— YOUR OBJECTIVE —
Reproduce the data exactly, leaving nothing out.

— DATA TO USE —

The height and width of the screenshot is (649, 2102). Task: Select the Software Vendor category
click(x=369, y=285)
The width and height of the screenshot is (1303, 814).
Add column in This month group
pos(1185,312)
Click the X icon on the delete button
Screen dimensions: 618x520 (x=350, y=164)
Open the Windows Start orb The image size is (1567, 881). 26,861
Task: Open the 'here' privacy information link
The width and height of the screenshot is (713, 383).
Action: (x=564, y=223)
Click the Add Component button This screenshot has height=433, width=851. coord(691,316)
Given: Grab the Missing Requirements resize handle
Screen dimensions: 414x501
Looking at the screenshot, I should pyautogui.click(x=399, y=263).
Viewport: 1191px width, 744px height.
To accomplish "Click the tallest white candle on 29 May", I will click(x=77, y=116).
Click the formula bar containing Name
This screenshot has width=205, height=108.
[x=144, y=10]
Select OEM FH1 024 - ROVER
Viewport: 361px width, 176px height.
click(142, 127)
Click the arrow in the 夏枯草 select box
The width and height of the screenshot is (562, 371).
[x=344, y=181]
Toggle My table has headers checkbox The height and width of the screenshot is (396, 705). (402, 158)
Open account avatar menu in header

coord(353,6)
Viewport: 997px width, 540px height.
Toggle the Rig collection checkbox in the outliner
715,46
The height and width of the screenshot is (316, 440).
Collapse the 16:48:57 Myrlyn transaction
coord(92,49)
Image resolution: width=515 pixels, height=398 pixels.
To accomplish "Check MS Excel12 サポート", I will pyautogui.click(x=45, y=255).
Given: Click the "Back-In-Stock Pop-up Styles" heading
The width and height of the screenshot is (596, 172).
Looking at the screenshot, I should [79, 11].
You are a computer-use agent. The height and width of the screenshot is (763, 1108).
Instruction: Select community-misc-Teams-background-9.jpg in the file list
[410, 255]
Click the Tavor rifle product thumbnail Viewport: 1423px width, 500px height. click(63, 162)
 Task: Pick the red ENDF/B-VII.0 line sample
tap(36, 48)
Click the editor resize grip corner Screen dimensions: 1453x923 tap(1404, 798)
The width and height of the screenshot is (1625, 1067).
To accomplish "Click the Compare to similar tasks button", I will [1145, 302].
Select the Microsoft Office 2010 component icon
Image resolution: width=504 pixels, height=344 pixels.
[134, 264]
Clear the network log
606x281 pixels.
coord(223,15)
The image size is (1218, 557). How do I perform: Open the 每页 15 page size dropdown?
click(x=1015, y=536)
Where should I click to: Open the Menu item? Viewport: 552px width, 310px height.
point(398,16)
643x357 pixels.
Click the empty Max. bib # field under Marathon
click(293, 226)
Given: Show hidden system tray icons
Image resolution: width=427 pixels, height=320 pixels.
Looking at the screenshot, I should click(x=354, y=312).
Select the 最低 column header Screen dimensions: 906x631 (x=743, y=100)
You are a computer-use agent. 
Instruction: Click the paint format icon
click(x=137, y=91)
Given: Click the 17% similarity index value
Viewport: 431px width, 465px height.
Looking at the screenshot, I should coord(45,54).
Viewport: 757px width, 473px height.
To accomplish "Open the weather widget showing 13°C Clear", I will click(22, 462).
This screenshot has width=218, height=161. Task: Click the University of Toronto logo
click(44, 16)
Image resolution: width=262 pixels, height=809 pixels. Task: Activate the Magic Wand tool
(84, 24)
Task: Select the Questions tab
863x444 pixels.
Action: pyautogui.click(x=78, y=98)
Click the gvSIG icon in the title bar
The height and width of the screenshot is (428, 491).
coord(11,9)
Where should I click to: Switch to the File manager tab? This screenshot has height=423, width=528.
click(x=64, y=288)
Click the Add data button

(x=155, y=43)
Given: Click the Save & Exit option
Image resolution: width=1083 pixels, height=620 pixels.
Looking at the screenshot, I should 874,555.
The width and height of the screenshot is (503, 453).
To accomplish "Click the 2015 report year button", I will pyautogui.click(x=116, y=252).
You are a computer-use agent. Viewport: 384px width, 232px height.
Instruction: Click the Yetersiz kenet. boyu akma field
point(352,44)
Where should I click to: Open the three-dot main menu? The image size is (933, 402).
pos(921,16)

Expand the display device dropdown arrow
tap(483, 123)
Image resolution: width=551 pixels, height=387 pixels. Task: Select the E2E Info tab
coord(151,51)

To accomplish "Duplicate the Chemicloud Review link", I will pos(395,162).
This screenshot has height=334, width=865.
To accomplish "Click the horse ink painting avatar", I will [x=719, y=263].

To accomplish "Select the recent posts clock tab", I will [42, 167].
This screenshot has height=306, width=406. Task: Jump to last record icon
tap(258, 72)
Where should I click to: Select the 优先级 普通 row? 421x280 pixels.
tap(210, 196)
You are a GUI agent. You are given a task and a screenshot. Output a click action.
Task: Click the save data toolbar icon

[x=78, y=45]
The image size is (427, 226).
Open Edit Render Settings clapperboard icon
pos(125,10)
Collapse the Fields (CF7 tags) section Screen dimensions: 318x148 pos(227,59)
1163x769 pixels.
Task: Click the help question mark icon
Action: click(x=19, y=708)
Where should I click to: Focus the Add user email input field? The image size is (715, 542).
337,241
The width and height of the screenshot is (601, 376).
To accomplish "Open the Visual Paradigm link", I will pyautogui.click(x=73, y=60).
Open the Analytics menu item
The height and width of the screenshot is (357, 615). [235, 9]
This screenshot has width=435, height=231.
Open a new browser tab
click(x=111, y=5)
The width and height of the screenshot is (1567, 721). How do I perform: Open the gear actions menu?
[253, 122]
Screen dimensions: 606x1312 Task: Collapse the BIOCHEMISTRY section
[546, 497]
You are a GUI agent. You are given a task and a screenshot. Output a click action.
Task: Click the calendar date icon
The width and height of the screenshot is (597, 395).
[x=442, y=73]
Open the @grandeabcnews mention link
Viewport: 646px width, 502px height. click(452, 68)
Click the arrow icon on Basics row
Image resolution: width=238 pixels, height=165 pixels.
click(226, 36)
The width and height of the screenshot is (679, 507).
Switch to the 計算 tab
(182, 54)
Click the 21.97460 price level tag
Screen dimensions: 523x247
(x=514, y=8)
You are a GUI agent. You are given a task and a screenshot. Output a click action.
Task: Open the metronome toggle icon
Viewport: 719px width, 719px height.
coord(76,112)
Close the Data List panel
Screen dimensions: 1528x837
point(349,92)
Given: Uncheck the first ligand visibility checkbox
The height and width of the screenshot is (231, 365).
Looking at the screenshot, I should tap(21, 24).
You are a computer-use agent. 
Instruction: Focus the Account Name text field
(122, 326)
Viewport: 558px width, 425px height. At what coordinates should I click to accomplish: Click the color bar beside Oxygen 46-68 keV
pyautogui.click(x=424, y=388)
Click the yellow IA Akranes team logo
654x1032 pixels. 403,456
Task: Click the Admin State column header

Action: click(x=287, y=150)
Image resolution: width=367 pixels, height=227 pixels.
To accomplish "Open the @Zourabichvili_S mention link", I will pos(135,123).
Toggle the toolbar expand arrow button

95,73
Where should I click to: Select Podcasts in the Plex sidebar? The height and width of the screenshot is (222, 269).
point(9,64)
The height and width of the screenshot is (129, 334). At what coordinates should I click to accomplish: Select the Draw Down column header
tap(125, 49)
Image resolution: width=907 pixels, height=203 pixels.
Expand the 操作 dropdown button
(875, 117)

— YOUR SOLUTION —
The height and width of the screenshot is (649, 2102). Task: Select the Software Vendor category
click(x=369, y=285)
The width and height of the screenshot is (1303, 814).
Add column in This month group
pos(1185,312)
Click the X icon on the delete button
Screen dimensions: 618x520 (x=350, y=164)
Open the Windows Start orb The image size is (1567, 881). 26,861
Task: Open the 'here' privacy information link
The width and height of the screenshot is (713, 383).
Action: (x=564, y=223)
Click the Add Component button This screenshot has height=433, width=851. coord(691,316)
Given: Grab the Missing Requirements resize handle
Screen dimensions: 414x501
Looking at the screenshot, I should pyautogui.click(x=399, y=263).
Viewport: 1191px width, 744px height.
To accomplish "Click the tallest white candle on 29 May", I will click(x=77, y=116).
Click the formula bar containing Name
This screenshot has width=205, height=108.
[x=144, y=10]
Select OEM FH1 024 - ROVER
Viewport: 361px width, 176px height.
click(142, 127)
Click the arrow in the 夏枯草 select box
The width and height of the screenshot is (562, 371).
[x=344, y=181]
Toggle My table has headers checkbox The height and width of the screenshot is (396, 705). (402, 158)
Open account avatar menu in header

coord(353,6)
Viewport: 997px width, 540px height.
Toggle the Rig collection checkbox in the outliner
715,46
The height and width of the screenshot is (316, 440).
Collapse the 16:48:57 Myrlyn transaction
coord(92,49)
Image resolution: width=515 pixels, height=398 pixels.
To accomplish "Check MS Excel12 サポート", I will pyautogui.click(x=45, y=255).
Given: Click the "Back-In-Stock Pop-up Styles" heading
The width and height of the screenshot is (596, 172).
Looking at the screenshot, I should [79, 11].
You are a computer-use agent. The height and width of the screenshot is (763, 1108).
Instruction: Select community-misc-Teams-background-9.jpg in the file list
[410, 255]
Click the Tavor rifle product thumbnail Viewport: 1423px width, 500px height. click(63, 162)
 Task: Pick the red ENDF/B-VII.0 line sample
tap(36, 48)
Click the editor resize grip corner Screen dimensions: 1453x923 tap(1404, 798)
The width and height of the screenshot is (1625, 1067).
To accomplish "Click the Compare to similar tasks button", I will [1145, 302].
Select the Microsoft Office 2010 component icon
Image resolution: width=504 pixels, height=344 pixels.
[134, 264]
Clear the network log
606x281 pixels.
coord(223,15)
The image size is (1218, 557). How do I perform: Open the 每页 15 page size dropdown?
click(x=1015, y=536)
Where should I click to: Open the Menu item? Viewport: 552px width, 310px height.
point(398,16)
643x357 pixels.
Click the empty Max. bib # field under Marathon
click(293, 226)
Given: Show hidden system tray icons
Image resolution: width=427 pixels, height=320 pixels.
Looking at the screenshot, I should click(x=354, y=312).
Select the 最低 column header Screen dimensions: 906x631 (x=743, y=100)
You are a computer-use agent. 
Instruction: Click the paint format icon
click(x=137, y=91)
Given: Click the 17% similarity index value
Viewport: 431px width, 465px height.
Looking at the screenshot, I should coord(45,54).
Viewport: 757px width, 473px height.
To accomplish "Open the weather widget showing 13°C Clear", I will click(22, 462).
This screenshot has width=218, height=161. Task: Click the University of Toronto logo
click(44, 16)
Image resolution: width=262 pixels, height=809 pixels. Task: Activate the Magic Wand tool
(84, 24)
Task: Select the Questions tab
863x444 pixels.
Action: pyautogui.click(x=78, y=98)
Click the gvSIG icon in the title bar
The height and width of the screenshot is (428, 491).
coord(11,9)
Where should I click to: Switch to the File manager tab? This screenshot has height=423, width=528.
click(x=64, y=288)
Click the Add data button

(x=155, y=43)
Given: Click the Save & Exit option
Image resolution: width=1083 pixels, height=620 pixels.
Looking at the screenshot, I should 874,555.
The width and height of the screenshot is (503, 453).
To accomplish "Click the 2015 report year button", I will pyautogui.click(x=116, y=252).
You are a computer-use agent. Viewport: 384px width, 232px height.
Instruction: Click the Yetersiz kenet. boyu akma field
point(352,44)
Where should I click to: Open the three-dot main menu? The image size is (933, 402).
pos(921,16)

Expand the display device dropdown arrow
tap(483, 123)
Image resolution: width=551 pixels, height=387 pixels. Task: Select the E2E Info tab
coord(151,51)

To accomplish "Duplicate the Chemicloud Review link", I will pos(395,162).
This screenshot has height=334, width=865.
To accomplish "Click the horse ink painting avatar", I will [x=719, y=263].

To accomplish "Select the recent posts clock tab", I will [42, 167].
This screenshot has height=306, width=406. Task: Jump to last record icon
tap(258, 72)
Where should I click to: Select the 优先级 普通 row? 421x280 pixels.
tap(210, 196)
You are a GUI agent. You are given a task and a screenshot. Output a click action.
Task: Click the save data toolbar icon

[x=78, y=45]
The image size is (427, 226).
Open Edit Render Settings clapperboard icon
pos(125,10)
Collapse the Fields (CF7 tags) section Screen dimensions: 318x148 pos(227,59)
1163x769 pixels.
Task: Click the help question mark icon
Action: click(x=19, y=708)
Where should I click to: Focus the Add user email input field? The image size is (715, 542).
337,241
The width and height of the screenshot is (601, 376).
To accomplish "Open the Visual Paradigm link", I will pyautogui.click(x=73, y=60).
Open the Analytics menu item
The height and width of the screenshot is (357, 615). [235, 9]
This screenshot has width=435, height=231.
Open a new browser tab
click(x=111, y=5)
The width and height of the screenshot is (1567, 721). How do I perform: Open the gear actions menu?
[253, 122]
Screen dimensions: 606x1312 Task: Collapse the BIOCHEMISTRY section
[546, 497]
You are a GUI agent. You are given a task and a screenshot. Output a click action.
Task: Click the calendar date icon
The width and height of the screenshot is (597, 395).
[x=442, y=73]
Open the @grandeabcnews mention link
Viewport: 646px width, 502px height. click(452, 68)
Click the arrow icon on Basics row
Image resolution: width=238 pixels, height=165 pixels.
click(226, 36)
The width and height of the screenshot is (679, 507).
Switch to the 計算 tab
(182, 54)
Click the 21.97460 price level tag
Screen dimensions: 523x247
(x=514, y=8)
You are a GUI agent. You are given a task and a screenshot. Output a click action.
Task: Open the metronome toggle icon
Viewport: 719px width, 719px height.
coord(76,112)
Close the Data List panel
Screen dimensions: 1528x837
point(349,92)
Given: Uncheck the first ligand visibility checkbox
The height and width of the screenshot is (231, 365).
Looking at the screenshot, I should tap(21, 24).
You are a computer-use agent. 
Instruction: Focus the Account Name text field
(122, 326)
Viewport: 558px width, 425px height. At what coordinates should I click to accomplish: Click the color bar beside Oxygen 46-68 keV
pyautogui.click(x=424, y=388)
Click the yellow IA Akranes team logo
654x1032 pixels. 403,456
Task: Click the Admin State column header

Action: click(x=287, y=150)
Image resolution: width=367 pixels, height=227 pixels.
To accomplish "Open the @Zourabichvili_S mention link", I will pos(135,123).
Toggle the toolbar expand arrow button

95,73
Where should I click to: Select Podcasts in the Plex sidebar? The height and width of the screenshot is (222, 269).
point(9,64)
The height and width of the screenshot is (129, 334). At what coordinates should I click to accomplish: Select the Draw Down column header
tap(125, 49)
Image resolution: width=907 pixels, height=203 pixels.
Expand the 操作 dropdown button
(875, 117)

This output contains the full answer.